But initial sin entails eventual retribution. Later, somewhere between Barcelona and Cannes, evil days fell on Pig. One night, routing the message board, he went to sleep in the doorway of the executive officer's stateroom. The ship chose that moment to roll ten degrees to port. Pig toppled onto the terrified lieutenant commander like a corpse. "Bodine," the X.O. shouted, aghast. "Were you sleeping?" Pig snored away among a litter of special-request chits. He was sent down on mess cooking. The first day he fell asleep in the serving line, rendering inedible a gunboat full of mashed potatoes. So the next meal he was stationed in front of the soup, which was made by Potamos the cook and which nobody ate anyway. Apparently, Pig's knees had developed this odd way of locking, which – if the Scaffold were on an even keel – would enable him to sleep standing up. He was a medical curiosity. When the ship got back to the States he went under observation at Portsmouth Naval Hospital. When he returned to the Scaffold he was put on the deck force of one Pappy Hod, a boatswain's mate. In two days Pappy had driven him, for the first of what were to be many occasions, over the hill.
Now on the radio at the moment was a song about Davy Crockett, which upset Winsome considerably. This was '56, height of the coonskin hat craze. Millions of kids everywhere you looked were running around with these bushy Freudian hermaphrodite symbols on their heads. Nonsensical legends were being propagated about Crockett, all in direct contradiction to what Winsome had heard as a boy, across the mountains from Tennessee. This man, a foul-mouthed louse-ridden boozehound, a corrupt legislator and an indifferent pioneer, was being set up for the nation's youth as a towering and cleanlimbed example of Anglo-Saxon superiority. He had swelled into a hero such as Mafia might have created after waking from a particularly loony and erotic dream. The song invited parody. Winsome had even cast his own autobiography into aaaa rhyme and that simpleminded combination of three - count them - chord changes:
"Born in Durham in '23,
By a pappy who was absentee,
Was took to a lynching at the neighborhood tree,
Whopped him a nigger when he was only three.
[Refrain]: Roony, Roony Winsome, king of the decky-dance.
Pretty soon he started to grow,
Everyone knew he'd be a loving beau,
Cause down by the tracks he would frequently go
To change his luck at a dollar a throw.
Well he hit Winston-Salem with a rebel yell,
Found his self a pretty Southron belle
Was doing fine till her pappy raised hell
When he noticed her belly was beginning to swell.
Luckily the war up and came along,
He joined the army feeling brave and strong,
His patriotism didn't last for long,
They put him in a foxhole where he didn't belong.
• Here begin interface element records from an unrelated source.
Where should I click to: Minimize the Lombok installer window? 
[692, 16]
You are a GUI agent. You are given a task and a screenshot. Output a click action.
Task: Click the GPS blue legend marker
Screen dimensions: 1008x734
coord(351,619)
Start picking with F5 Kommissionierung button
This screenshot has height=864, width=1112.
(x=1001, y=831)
He worked him a hustle with his first C.O.,
Got transferred back to a PIO,
Sat out the war in a fancy chateau,
Egging on the troops toward Tokyo.
When the war was over, his fighting done,
He hung up his khakis and his Garand gun
Came along to Noo York to have some fun,
But couldn't find a job till '51.
Started writing copy for MCA
It wasn't any fun but it was steady pay,
Sneaking out of work one lovely day
He met him a dolly called Mafi-yay.
Mafia thought he had a future ahead,
And looked like she knew how to bounce a bed
Old Roony must've been sick in the head
Cause pretty soon, they up and they wed.
Now he's got a record company,
A third of the profits plus salary,
A beautiful wife who wants to be free
So she can practice her Theory.
[Refrain] Roony, Roony Winsome, king of the decky-dance."
Pig Bodine had fallen asleep. Mafia was in the next room, watching herself undress in the mirror. And Paola, Roony thought, where are you? She'd taken to disappearing, sometimes for two- or three-day stretches, and nobody ever knew where she went.
Maybe Rachel would put in a word for him with Paola. He had, he knew, certain nineteenth-century ideas of what was proper. The girl herself was an enigma. She hardly spoke, she went to the Rusty Spoon now only rarely, when she knew Pig would be somewhere else. Pig coveted her. Concealing himself behind a code which only did officers dirty (and executives? Winsome wondered), Pig he was sure envisioned Paola playing opposite him in each frame of his stag-movie fantasies. It was natural, he supposed; the girl had the passive look of an object of sadism, something to be attired in various inanimate costumes and fetishes, tortured, subjected to the weird indignities of Pig's catalogue, have her smooth and of course virginal-looking limbs twisted into attitudes to inflame a decadent taste. Rachel was right, Pig - and even perhaps Paola - could only be products of a decky-dance. Winsome, self-proclaimed king of it, felt only sorry it should ever have happened. How it had happened, how anybody, himself included, had contributed to it, he didn't know.